> Supplied material
━━━━

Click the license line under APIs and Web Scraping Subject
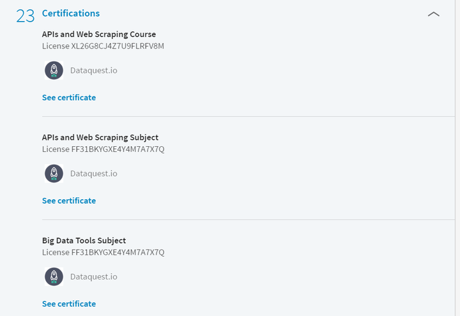Image resolution: width=460 pixels, height=316 pixels. click(x=103, y=149)
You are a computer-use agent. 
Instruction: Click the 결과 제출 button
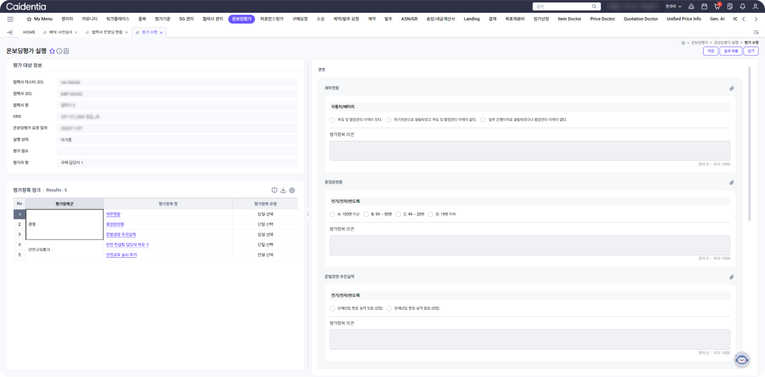[731, 51]
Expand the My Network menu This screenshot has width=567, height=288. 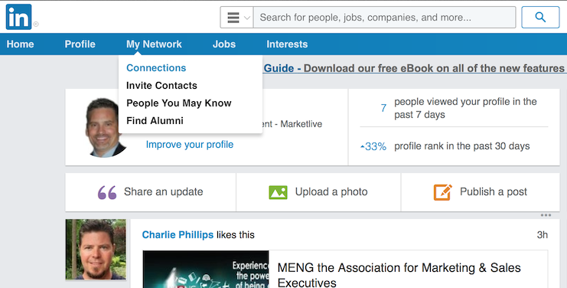coord(154,44)
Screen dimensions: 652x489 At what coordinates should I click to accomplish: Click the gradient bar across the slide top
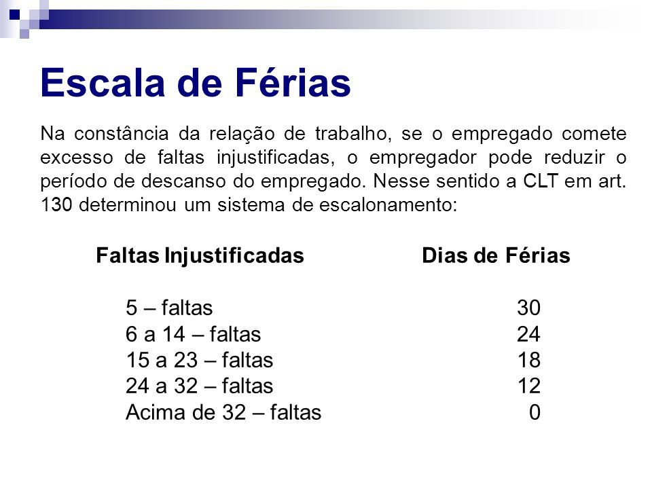pos(340,14)
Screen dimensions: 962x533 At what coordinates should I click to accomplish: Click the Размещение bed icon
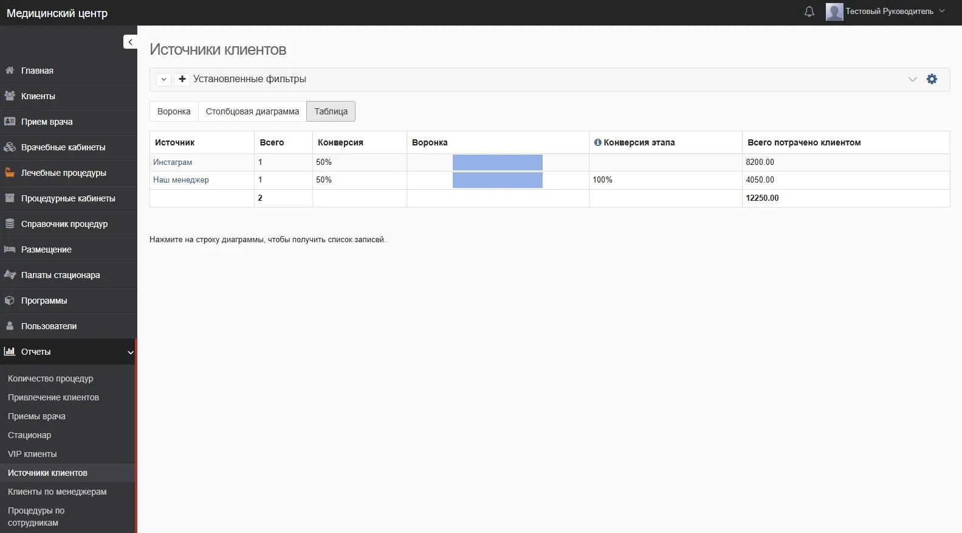coord(10,249)
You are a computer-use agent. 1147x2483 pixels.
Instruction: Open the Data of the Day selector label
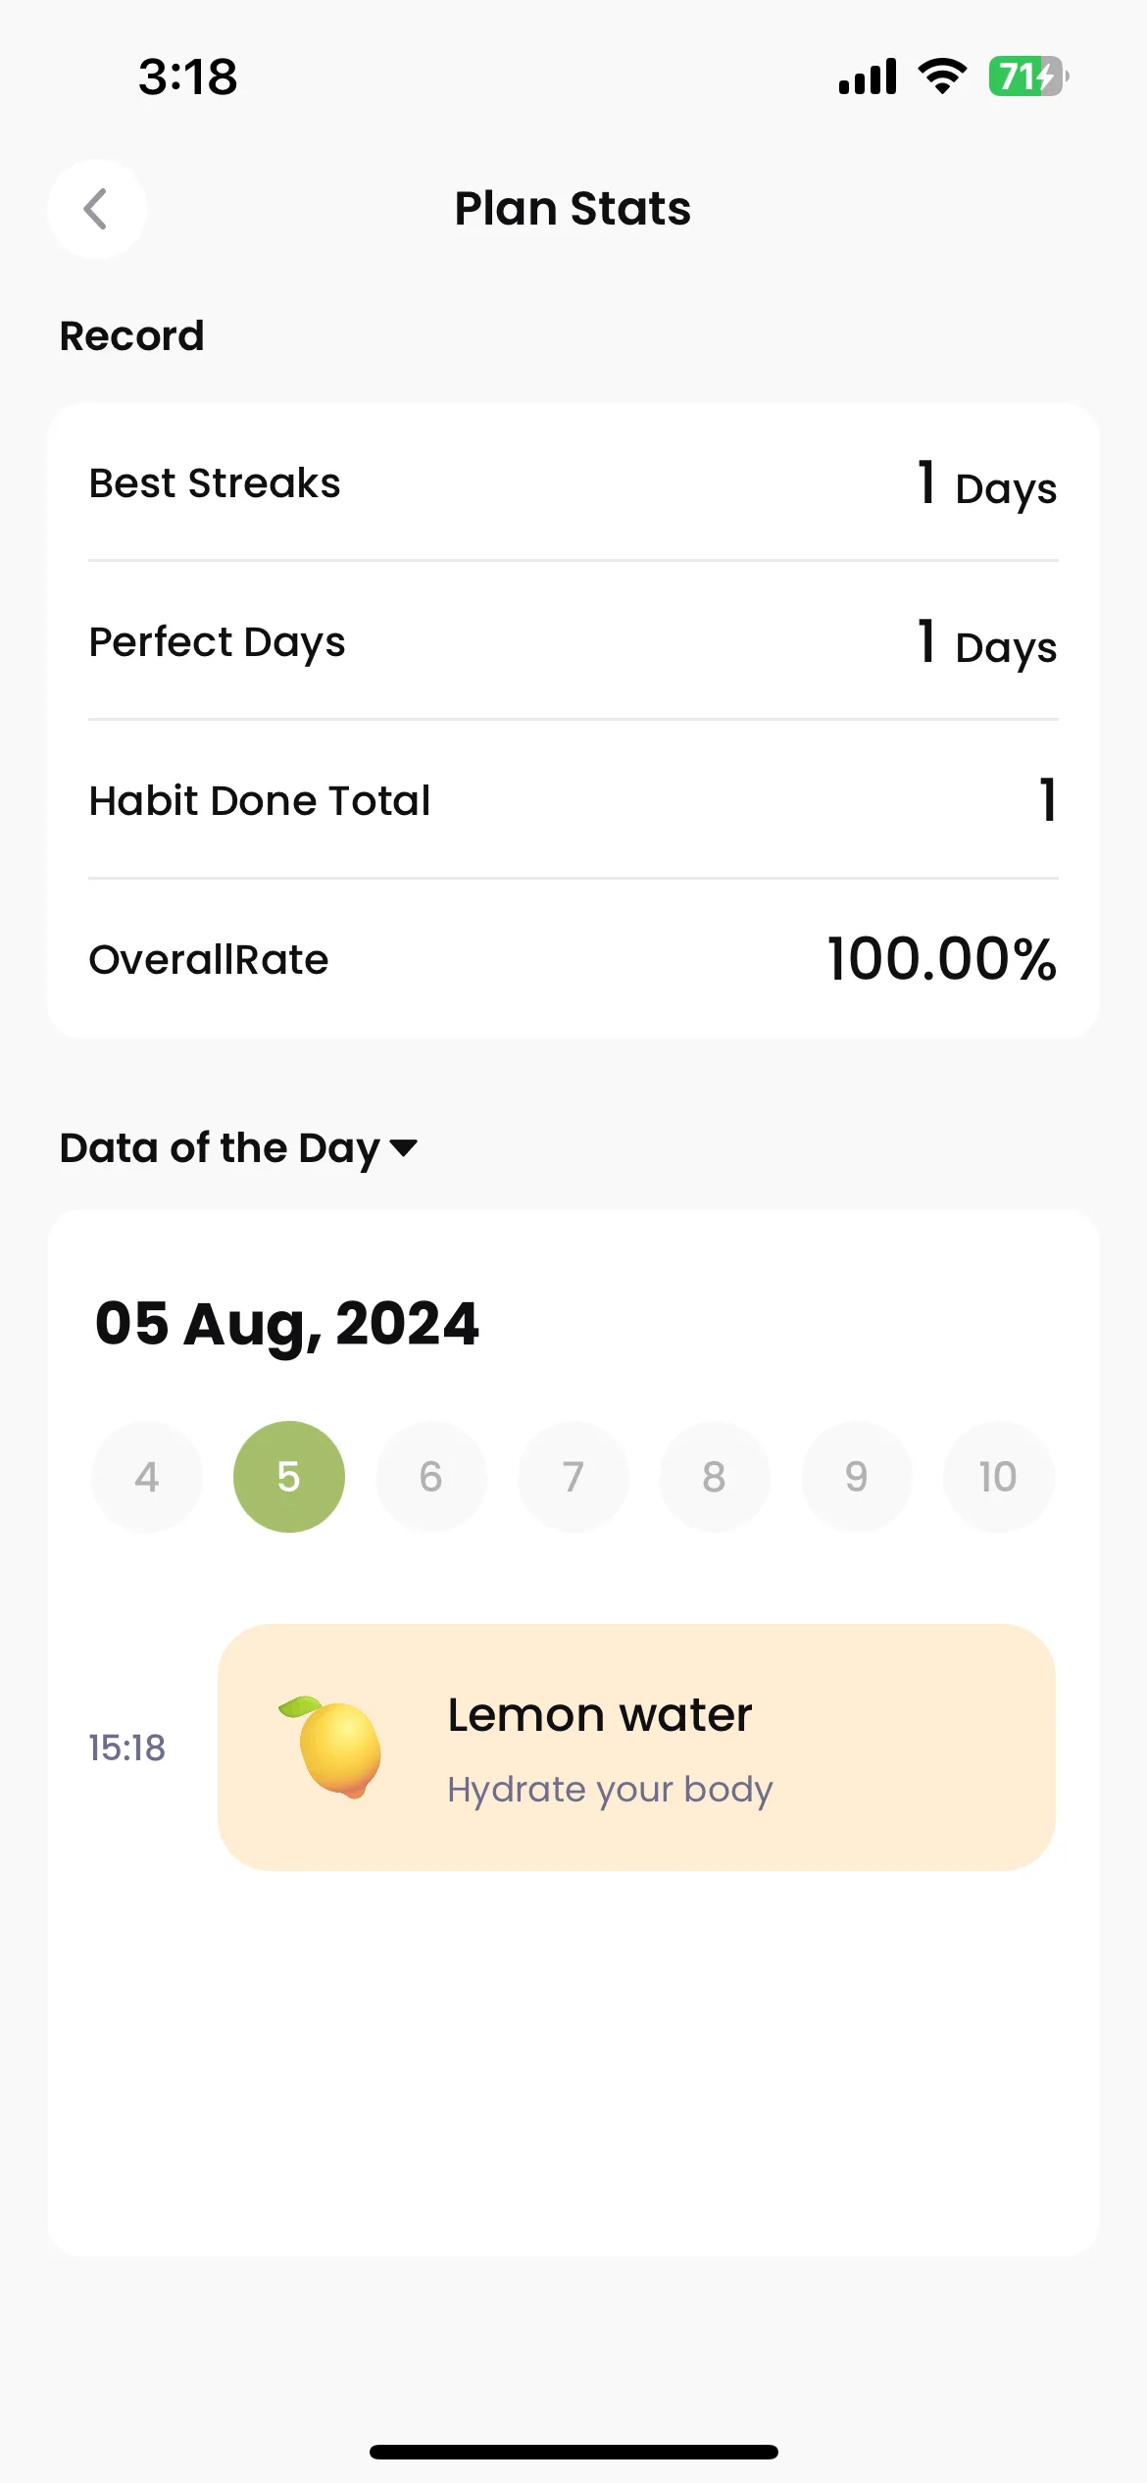click(220, 1147)
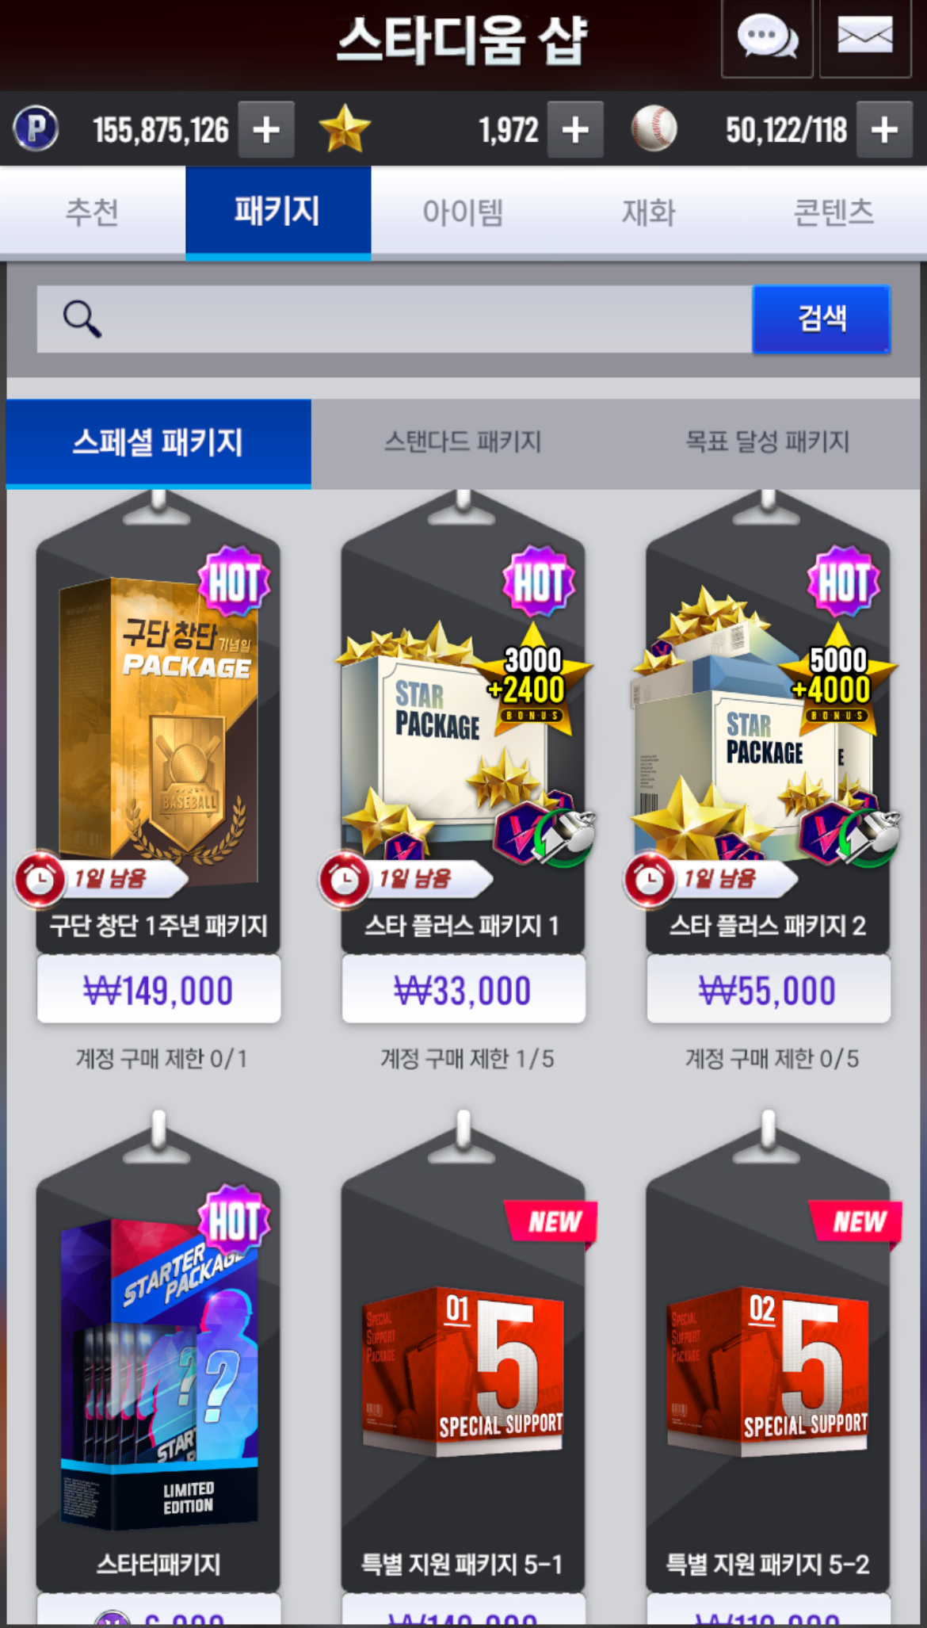Buy 스타 플러스 패키지 1 for ₩33,000

coord(464,990)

━━━━

> Exercise instructions
Reproduce the lines above, exactly and exclusively, from the line containing "You are a computer-use agent. 1147x2483" down to the last line, both included; pictures are not part of the copy.

> Your solution
You are a computer-use agent. 1147x2483 pixels.
Instruction: Open the Data of the Day selector label
click(220, 1147)
Buy 스타 플러스 패키지 1 for ₩33,000

coord(464,990)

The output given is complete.